#### [Input records]
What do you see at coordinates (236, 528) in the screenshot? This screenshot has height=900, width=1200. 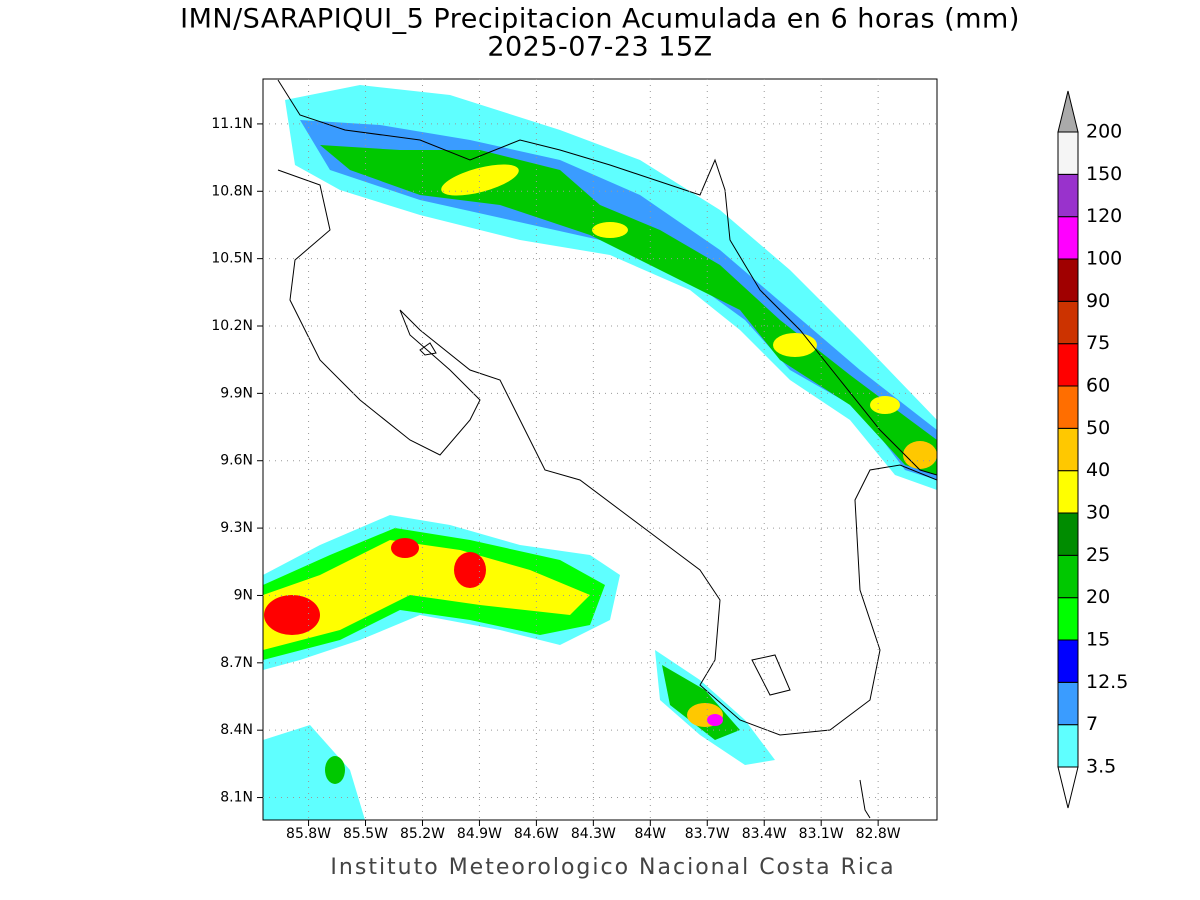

--

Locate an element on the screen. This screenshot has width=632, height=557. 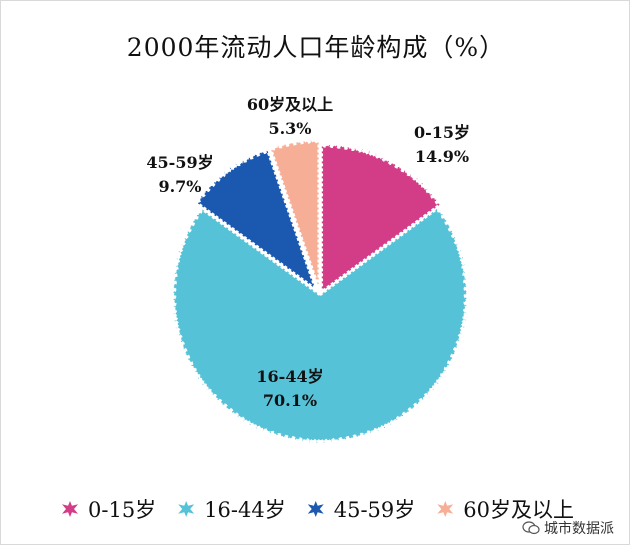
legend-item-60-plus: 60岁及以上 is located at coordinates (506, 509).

--

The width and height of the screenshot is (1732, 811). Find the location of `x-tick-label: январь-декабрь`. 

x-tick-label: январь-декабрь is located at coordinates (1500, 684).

#### [Exercise prompt]
Copy the data without changes, from the line with "The width and" up to and including the line with "x-tick-label: январь-декабрь is".

#### [Your solution]
The width and height of the screenshot is (1732, 811). Find the location of `x-tick-label: январь-декабрь`. 

x-tick-label: январь-декабрь is located at coordinates (1500, 684).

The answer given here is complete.